- _ASSIGNMENT_:
The word "currency" may appear in the records below. Report how many lines contain it, and write nothing besides the number.

BEGIN DATA SECTION

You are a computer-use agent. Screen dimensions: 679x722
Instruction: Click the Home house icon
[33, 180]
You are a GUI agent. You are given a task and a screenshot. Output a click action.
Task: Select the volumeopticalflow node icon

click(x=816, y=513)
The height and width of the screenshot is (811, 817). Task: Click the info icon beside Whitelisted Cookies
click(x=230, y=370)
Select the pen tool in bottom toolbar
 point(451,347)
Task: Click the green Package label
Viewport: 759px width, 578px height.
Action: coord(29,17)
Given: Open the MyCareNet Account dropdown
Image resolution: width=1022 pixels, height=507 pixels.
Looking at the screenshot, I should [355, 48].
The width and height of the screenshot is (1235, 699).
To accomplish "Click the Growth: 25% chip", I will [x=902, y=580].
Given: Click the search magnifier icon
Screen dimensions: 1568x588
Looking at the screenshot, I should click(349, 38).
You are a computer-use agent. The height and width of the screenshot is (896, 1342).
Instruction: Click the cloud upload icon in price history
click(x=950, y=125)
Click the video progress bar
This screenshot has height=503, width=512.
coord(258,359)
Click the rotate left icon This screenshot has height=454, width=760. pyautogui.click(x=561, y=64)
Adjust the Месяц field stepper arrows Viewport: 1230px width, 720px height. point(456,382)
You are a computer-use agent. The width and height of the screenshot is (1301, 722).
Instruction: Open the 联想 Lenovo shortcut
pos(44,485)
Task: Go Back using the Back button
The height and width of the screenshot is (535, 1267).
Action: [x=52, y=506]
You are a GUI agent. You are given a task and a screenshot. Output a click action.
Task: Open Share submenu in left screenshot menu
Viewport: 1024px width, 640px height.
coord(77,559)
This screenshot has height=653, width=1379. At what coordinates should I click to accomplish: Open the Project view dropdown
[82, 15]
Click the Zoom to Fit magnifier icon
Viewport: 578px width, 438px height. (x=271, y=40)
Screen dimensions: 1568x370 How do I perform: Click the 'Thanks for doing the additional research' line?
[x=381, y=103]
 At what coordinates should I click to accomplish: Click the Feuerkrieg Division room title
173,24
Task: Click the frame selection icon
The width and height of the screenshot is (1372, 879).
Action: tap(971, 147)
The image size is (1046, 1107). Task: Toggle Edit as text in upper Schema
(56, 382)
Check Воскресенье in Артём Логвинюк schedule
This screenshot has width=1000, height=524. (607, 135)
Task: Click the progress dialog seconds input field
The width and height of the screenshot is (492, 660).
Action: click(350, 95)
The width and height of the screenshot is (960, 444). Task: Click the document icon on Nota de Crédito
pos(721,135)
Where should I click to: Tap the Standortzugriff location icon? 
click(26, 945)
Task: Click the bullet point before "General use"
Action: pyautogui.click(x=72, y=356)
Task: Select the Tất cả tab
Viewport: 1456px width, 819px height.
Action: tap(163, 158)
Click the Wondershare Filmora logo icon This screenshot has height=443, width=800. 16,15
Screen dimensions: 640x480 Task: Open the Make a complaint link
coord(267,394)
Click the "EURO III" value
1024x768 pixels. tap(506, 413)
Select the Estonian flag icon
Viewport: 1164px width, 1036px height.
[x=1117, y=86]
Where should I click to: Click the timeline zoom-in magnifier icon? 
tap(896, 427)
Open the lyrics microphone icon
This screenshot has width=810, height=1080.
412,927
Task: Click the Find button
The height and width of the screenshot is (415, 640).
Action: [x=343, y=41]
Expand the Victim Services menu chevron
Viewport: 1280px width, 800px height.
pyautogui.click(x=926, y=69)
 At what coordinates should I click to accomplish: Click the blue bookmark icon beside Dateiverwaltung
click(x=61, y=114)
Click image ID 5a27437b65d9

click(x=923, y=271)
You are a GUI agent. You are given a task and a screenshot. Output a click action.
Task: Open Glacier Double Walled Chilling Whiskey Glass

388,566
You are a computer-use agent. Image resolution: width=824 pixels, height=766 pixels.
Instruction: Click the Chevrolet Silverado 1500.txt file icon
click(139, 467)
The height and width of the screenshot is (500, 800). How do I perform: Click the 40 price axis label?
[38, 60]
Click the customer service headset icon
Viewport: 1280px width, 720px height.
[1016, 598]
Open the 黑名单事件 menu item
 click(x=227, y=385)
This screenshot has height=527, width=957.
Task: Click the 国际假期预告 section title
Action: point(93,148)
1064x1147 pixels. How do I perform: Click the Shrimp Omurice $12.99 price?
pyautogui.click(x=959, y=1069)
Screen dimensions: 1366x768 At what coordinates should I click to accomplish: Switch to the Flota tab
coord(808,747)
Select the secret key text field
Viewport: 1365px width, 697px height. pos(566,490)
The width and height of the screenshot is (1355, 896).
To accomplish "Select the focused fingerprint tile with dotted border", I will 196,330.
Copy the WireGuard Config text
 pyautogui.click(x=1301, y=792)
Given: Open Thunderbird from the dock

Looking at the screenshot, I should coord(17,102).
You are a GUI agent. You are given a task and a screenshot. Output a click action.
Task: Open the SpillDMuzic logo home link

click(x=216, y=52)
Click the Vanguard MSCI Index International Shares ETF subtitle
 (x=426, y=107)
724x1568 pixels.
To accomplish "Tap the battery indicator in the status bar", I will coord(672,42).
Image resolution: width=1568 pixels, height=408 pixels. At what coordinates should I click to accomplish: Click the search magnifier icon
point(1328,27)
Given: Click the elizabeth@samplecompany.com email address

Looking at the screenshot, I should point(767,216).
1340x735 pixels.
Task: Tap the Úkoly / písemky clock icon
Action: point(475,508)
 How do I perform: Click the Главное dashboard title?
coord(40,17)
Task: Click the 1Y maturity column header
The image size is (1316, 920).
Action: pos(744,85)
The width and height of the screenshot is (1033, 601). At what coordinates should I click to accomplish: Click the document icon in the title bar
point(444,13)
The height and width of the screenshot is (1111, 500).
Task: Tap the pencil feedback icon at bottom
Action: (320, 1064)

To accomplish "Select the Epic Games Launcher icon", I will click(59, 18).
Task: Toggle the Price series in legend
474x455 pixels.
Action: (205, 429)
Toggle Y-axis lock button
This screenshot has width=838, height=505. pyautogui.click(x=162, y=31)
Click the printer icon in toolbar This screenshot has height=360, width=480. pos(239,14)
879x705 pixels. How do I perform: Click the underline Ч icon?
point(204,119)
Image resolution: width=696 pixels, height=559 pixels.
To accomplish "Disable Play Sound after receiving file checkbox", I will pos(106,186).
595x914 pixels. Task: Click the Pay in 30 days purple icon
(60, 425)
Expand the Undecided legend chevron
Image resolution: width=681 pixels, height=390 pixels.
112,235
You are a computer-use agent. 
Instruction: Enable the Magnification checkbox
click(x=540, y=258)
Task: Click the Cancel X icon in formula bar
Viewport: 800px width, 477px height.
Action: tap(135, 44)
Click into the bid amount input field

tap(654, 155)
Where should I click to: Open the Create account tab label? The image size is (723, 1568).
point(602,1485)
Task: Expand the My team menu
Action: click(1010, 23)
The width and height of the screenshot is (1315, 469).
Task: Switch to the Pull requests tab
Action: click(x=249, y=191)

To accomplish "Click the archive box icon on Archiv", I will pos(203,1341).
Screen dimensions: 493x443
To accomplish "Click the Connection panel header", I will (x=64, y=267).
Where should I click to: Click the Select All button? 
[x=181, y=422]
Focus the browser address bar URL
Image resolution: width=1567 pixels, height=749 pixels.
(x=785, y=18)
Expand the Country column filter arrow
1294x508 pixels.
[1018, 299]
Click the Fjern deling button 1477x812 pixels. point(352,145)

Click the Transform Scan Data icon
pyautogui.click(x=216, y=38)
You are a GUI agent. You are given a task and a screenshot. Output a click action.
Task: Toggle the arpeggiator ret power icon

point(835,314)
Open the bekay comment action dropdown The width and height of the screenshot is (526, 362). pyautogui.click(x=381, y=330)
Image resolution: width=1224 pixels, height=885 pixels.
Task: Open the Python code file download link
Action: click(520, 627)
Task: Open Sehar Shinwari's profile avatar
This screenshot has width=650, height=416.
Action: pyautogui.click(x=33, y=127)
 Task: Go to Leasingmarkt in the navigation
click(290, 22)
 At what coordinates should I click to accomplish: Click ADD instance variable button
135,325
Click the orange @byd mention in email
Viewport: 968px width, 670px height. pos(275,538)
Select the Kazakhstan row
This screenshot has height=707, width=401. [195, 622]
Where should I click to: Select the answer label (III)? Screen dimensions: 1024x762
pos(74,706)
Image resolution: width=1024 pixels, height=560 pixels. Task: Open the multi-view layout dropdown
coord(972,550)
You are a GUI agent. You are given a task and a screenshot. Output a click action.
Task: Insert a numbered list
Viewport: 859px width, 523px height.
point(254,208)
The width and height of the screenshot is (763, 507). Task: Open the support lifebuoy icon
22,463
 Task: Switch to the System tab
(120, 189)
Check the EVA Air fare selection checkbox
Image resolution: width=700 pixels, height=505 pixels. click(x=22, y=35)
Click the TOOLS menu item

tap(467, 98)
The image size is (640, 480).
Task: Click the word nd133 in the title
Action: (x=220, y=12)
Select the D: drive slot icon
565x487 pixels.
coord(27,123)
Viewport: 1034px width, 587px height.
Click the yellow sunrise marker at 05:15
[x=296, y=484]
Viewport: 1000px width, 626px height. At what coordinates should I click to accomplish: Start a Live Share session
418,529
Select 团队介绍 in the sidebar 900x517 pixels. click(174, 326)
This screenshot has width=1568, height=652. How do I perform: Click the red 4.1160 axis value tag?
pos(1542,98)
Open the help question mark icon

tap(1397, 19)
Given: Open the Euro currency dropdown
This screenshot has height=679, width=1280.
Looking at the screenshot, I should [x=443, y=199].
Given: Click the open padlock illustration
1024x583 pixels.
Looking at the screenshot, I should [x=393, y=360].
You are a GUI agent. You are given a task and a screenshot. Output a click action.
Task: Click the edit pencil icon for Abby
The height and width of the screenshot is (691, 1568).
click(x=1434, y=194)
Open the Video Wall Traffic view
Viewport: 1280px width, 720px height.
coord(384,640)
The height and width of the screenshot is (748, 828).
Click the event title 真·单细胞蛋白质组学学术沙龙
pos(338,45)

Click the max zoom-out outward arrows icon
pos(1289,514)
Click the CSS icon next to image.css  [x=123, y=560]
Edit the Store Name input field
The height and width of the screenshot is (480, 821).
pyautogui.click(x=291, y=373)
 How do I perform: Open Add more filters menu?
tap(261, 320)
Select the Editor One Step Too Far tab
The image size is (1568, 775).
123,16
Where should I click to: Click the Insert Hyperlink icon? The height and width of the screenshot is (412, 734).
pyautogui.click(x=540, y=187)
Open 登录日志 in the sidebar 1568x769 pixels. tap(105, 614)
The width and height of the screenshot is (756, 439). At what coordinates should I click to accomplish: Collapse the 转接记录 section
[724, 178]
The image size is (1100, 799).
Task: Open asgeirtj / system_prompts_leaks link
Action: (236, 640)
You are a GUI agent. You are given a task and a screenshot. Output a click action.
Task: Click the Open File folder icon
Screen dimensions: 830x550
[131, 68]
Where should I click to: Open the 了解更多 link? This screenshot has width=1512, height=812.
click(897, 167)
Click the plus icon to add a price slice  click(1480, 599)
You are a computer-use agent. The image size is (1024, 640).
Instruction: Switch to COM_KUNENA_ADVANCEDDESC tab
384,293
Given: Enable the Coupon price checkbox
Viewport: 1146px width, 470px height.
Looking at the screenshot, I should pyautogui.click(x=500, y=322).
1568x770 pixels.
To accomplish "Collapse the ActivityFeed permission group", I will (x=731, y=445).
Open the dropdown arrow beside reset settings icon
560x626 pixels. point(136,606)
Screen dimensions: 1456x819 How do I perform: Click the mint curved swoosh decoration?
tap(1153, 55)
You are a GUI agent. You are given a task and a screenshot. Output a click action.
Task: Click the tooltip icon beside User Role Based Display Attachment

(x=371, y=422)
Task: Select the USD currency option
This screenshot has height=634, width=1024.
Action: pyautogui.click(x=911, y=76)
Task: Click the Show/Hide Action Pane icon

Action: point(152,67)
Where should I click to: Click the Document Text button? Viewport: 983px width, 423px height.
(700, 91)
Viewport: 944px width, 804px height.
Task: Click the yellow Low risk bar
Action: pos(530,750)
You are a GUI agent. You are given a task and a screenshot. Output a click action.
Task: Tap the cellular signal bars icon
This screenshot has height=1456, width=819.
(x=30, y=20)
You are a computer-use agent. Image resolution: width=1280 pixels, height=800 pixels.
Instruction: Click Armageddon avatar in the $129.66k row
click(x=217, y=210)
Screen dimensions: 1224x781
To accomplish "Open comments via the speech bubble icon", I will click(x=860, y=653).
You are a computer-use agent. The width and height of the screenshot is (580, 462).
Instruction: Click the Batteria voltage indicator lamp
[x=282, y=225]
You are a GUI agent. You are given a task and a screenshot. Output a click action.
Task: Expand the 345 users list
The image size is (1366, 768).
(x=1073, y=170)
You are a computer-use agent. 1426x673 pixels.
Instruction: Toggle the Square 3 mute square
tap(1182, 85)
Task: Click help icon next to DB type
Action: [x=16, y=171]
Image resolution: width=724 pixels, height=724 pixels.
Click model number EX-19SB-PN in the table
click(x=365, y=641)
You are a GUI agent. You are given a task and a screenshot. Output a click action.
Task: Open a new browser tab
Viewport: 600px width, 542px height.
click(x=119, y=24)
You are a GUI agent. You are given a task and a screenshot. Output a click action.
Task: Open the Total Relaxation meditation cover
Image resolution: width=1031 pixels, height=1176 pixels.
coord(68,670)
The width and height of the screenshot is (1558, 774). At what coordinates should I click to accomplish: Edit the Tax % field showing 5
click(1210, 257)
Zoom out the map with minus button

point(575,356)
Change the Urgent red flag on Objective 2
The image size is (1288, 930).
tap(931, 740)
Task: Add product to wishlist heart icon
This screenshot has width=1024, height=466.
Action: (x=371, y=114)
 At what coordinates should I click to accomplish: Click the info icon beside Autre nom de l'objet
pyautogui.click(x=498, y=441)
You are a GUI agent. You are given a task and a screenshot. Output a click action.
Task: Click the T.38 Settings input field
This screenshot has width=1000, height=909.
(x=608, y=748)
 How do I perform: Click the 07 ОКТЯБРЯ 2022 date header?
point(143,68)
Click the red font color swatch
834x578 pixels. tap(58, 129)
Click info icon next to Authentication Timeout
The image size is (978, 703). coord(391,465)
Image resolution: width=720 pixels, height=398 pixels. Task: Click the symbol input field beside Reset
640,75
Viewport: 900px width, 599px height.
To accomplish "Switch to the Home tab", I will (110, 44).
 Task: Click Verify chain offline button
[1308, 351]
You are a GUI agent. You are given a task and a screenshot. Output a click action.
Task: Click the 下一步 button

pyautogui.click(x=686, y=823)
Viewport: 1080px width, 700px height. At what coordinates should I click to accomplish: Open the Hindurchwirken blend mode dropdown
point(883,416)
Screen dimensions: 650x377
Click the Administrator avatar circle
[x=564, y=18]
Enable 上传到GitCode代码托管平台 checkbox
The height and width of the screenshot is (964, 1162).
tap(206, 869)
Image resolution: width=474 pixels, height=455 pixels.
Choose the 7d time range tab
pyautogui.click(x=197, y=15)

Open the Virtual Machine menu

END DATA SECTION

- _ANSWER TO THIS PROBLEM_:
2